Abstract:Off-policy Evaluation (OPE), or offline evaluation in general, evaluates the performance of hypothetical policies leveraging only offline log data. It is particularly useful in applications where the online interaction involves high stakes and expensive setting such as precision medicine and recommender systems. Since many OPE estimators have been proposed and some of them have hyperparameters to be tuned, there is an emerging challenge for practitioners to select and tune OPE estimators for their specific application.

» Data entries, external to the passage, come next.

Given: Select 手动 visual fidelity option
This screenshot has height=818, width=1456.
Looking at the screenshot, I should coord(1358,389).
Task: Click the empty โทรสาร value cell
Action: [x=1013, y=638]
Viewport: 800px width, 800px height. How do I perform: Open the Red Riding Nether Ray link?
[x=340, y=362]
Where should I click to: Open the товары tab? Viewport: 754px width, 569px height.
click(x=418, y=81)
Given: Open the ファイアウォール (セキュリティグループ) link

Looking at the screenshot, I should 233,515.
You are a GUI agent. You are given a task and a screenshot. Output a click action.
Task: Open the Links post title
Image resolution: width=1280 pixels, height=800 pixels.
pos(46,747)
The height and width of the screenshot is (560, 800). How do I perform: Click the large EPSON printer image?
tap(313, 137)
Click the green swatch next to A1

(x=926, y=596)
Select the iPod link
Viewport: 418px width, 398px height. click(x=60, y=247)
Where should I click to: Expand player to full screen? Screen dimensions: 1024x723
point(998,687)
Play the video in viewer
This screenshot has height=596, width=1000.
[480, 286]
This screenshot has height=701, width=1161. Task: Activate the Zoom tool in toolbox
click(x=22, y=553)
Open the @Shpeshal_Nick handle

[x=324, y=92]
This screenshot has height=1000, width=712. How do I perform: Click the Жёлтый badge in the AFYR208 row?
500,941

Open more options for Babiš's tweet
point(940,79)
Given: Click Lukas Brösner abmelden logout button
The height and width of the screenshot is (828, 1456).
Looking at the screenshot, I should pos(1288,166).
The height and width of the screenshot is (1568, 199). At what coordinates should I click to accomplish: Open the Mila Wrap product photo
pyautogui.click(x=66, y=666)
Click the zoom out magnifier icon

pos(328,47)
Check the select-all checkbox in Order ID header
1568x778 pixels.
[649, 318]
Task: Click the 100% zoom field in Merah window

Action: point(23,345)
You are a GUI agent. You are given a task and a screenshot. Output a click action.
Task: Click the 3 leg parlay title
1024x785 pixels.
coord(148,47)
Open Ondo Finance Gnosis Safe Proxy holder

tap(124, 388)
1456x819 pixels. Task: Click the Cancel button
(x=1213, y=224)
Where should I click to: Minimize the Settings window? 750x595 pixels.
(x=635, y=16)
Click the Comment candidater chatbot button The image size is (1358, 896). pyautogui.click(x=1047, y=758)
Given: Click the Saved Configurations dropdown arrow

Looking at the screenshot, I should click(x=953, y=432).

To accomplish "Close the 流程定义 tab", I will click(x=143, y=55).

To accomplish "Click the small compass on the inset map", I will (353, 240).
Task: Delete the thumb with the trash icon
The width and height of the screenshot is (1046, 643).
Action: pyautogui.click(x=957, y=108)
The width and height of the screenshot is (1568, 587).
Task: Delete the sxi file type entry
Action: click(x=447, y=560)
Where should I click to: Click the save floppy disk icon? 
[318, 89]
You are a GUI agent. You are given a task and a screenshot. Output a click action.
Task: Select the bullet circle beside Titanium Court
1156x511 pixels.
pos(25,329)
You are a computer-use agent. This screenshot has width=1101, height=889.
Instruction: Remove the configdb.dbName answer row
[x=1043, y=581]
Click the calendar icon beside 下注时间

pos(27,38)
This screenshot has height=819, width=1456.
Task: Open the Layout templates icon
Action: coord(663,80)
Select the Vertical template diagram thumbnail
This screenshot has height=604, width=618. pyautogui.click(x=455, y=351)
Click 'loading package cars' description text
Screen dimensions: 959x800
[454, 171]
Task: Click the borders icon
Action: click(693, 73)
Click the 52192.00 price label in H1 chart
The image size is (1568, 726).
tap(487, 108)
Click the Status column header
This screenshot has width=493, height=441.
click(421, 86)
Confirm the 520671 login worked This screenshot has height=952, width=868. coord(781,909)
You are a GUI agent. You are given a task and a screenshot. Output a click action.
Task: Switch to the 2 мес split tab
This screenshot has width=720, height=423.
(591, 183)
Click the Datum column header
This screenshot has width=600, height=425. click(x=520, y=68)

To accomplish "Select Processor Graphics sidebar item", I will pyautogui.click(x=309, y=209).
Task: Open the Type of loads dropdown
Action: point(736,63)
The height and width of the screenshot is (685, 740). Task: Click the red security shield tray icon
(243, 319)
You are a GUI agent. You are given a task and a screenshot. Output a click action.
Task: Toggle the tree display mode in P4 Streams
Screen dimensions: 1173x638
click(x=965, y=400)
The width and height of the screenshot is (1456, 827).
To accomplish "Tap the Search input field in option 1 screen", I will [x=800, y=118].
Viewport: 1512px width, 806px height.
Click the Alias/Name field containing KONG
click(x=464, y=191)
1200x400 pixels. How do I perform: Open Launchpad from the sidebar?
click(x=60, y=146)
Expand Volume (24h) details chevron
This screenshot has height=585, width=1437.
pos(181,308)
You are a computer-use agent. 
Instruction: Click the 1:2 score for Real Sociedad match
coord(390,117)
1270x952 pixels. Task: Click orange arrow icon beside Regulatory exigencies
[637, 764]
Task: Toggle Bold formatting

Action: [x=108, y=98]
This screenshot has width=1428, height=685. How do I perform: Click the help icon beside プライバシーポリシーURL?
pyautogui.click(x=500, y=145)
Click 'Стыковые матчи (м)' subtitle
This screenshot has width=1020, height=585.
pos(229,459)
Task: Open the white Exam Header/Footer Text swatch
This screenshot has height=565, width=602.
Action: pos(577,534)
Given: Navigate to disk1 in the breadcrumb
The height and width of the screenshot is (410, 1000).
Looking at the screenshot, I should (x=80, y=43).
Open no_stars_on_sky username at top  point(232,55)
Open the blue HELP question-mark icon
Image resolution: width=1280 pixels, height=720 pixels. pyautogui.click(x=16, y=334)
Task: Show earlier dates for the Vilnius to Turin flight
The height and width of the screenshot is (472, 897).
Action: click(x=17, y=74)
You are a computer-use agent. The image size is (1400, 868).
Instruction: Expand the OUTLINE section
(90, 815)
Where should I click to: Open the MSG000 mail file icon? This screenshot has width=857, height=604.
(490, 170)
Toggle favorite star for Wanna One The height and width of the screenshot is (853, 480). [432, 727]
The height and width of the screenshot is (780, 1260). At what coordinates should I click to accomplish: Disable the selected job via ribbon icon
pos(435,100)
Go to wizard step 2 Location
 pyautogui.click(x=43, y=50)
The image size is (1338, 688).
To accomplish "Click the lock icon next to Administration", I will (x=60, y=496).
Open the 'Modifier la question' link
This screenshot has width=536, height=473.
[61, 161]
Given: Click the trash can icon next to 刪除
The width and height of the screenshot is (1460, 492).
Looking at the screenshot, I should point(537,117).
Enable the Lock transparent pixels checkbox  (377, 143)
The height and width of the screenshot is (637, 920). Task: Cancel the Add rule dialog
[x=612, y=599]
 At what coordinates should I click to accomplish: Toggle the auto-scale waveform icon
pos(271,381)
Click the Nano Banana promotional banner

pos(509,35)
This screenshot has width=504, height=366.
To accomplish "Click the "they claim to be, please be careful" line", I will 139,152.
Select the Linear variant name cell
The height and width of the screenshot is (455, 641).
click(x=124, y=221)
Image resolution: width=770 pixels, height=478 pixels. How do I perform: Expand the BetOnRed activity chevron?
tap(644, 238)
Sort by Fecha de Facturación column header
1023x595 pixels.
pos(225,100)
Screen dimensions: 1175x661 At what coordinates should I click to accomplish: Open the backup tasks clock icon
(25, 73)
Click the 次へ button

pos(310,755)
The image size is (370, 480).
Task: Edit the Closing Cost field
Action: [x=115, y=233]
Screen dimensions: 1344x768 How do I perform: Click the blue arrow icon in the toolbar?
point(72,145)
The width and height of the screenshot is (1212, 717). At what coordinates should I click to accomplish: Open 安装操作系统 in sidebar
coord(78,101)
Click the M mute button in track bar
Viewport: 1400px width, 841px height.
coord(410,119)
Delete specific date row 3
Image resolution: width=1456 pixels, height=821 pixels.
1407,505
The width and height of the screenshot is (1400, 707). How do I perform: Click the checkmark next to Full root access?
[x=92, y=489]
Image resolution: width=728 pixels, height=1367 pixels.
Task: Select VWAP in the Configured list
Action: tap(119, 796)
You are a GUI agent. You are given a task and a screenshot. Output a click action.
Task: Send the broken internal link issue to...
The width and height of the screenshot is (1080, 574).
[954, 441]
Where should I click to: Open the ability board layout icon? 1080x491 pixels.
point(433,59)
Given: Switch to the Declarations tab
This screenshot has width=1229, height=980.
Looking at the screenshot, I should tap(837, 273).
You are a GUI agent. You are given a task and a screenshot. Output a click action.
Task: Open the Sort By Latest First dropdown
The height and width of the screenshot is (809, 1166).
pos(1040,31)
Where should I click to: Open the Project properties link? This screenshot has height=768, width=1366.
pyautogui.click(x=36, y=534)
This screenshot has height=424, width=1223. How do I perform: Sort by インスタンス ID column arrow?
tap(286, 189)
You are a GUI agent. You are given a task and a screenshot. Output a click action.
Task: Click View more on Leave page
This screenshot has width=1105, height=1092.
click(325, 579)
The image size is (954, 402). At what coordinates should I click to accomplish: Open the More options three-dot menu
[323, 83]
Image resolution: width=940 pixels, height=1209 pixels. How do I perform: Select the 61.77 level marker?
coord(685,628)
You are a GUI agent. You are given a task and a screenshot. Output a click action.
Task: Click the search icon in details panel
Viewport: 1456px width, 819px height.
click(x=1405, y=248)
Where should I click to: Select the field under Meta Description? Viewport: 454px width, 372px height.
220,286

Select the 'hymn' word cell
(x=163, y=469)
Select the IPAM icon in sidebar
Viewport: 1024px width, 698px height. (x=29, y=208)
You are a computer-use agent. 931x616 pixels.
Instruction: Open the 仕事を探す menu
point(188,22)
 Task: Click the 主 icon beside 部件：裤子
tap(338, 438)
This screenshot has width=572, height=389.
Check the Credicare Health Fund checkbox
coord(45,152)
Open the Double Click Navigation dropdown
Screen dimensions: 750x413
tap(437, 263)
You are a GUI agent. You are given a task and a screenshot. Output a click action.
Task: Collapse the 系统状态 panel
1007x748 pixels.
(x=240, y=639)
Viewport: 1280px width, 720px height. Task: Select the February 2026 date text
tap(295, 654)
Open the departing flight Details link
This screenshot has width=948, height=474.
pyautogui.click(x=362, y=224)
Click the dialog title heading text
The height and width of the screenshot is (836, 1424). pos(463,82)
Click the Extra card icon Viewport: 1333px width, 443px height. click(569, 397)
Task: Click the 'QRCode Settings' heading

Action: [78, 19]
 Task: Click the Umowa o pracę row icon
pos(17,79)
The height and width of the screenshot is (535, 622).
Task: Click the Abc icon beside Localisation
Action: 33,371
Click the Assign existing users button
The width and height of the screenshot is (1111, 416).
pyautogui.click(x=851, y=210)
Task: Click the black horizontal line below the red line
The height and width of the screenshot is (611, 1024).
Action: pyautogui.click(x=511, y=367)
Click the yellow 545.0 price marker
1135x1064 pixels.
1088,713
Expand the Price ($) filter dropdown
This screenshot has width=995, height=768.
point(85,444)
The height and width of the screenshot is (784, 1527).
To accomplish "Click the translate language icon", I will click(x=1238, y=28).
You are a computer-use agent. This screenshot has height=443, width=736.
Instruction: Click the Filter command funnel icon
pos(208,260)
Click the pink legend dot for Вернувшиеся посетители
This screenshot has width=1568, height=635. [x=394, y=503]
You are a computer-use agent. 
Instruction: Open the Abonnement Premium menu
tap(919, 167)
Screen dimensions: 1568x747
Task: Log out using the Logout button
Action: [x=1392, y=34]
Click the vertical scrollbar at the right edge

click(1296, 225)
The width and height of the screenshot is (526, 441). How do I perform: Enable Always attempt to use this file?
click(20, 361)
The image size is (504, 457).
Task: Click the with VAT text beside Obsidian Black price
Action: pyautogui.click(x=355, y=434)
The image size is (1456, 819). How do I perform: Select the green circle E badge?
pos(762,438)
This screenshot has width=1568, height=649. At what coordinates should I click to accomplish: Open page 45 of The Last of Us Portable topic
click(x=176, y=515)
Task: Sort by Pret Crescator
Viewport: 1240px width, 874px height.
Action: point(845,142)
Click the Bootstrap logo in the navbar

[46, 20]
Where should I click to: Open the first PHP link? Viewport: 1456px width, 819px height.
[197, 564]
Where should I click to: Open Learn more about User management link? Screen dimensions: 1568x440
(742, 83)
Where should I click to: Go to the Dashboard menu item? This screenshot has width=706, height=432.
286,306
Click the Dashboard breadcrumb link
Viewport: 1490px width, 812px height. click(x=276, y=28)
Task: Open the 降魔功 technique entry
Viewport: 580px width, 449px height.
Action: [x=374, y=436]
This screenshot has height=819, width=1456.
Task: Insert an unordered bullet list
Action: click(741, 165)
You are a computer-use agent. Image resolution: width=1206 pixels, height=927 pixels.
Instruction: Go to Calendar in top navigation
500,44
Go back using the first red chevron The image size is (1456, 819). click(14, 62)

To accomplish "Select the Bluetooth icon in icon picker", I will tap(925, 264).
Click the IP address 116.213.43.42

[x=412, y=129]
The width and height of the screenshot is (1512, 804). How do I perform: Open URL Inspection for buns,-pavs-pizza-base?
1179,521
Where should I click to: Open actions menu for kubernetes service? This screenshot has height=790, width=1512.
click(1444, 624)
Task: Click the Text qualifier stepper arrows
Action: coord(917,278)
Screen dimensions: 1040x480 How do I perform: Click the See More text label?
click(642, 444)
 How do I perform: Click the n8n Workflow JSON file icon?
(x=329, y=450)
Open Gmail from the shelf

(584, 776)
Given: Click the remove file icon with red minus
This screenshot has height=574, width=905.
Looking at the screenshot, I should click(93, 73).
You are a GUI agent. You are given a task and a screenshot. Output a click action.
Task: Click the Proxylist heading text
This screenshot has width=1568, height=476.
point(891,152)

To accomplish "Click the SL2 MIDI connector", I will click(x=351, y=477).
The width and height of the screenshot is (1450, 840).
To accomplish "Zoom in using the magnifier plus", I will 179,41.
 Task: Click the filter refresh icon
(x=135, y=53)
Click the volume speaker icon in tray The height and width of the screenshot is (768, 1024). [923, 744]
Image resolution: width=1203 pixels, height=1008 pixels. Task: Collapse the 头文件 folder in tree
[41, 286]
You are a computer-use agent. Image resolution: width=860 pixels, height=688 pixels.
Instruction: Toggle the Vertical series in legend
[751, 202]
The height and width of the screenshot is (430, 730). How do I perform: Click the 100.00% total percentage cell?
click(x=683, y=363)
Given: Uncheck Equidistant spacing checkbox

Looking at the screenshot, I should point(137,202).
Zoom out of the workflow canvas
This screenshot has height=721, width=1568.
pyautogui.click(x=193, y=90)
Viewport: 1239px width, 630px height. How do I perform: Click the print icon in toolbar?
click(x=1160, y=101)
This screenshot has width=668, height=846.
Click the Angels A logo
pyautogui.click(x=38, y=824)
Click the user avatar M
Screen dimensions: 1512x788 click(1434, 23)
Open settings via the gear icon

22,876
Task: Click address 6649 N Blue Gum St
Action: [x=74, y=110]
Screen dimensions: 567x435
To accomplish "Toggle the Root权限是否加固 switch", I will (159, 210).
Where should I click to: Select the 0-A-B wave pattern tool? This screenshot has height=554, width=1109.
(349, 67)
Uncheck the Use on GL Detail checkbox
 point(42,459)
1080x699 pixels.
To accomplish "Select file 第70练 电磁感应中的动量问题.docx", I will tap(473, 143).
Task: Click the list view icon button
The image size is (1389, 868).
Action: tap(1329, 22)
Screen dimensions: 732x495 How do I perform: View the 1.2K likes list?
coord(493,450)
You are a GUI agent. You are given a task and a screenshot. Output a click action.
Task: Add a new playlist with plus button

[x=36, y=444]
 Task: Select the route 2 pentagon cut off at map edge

Unfortunately, identifying a reliable estimator from results reported in research papers is often difficult because the current experimental procedure evaluates and compares the estimators' performance on a narrow set of hyperparameters and evaluation policies. Therefore, it is difficult to know which estimator is safe and reliable to use. In this work, we develop Interpretable Evaluation for Offline Evaluation (IEOE), an experimental procedure to evaluate OPE estimators' robustness to changes in hyperparameters and/or evaluation policies in an interpretable manner. Then, using the IEOE procedure, we perform extensive evaluation of a wide variety of existing estimators on Open Bandit Dataset, a large-scale public real-world dataset for OPE. We demonstrate that our procedure can evaluate the estimators' robustness to the hyperparamter choice, helping us avoid using unsafe estimators. Finally, we apply IEOE to real-world e-commerce platform data and demonstrate how to use our protocol in practice.